■ **EXTRACTED DATA**:
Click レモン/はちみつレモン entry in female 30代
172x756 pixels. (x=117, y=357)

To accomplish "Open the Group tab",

==

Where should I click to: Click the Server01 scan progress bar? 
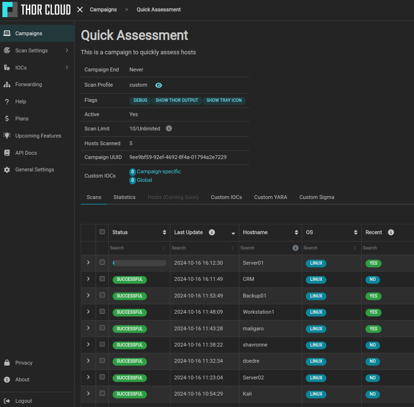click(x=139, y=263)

...

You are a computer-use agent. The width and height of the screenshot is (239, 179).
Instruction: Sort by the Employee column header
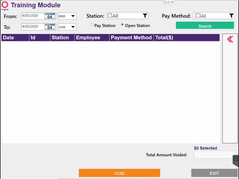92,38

■ **PROBLEM DETAILS**: Render the listing from the line containing "Where should I" through the line containing "click(x=139, y=263)", both included, as a JSON list of strings with one string per line, leaving out blank lines and any pictures.

■ **FULL ANSWER**:
[
  "Where should I click to: Click the Server01 scan progress bar? ",
  "click(x=139, y=263)"
]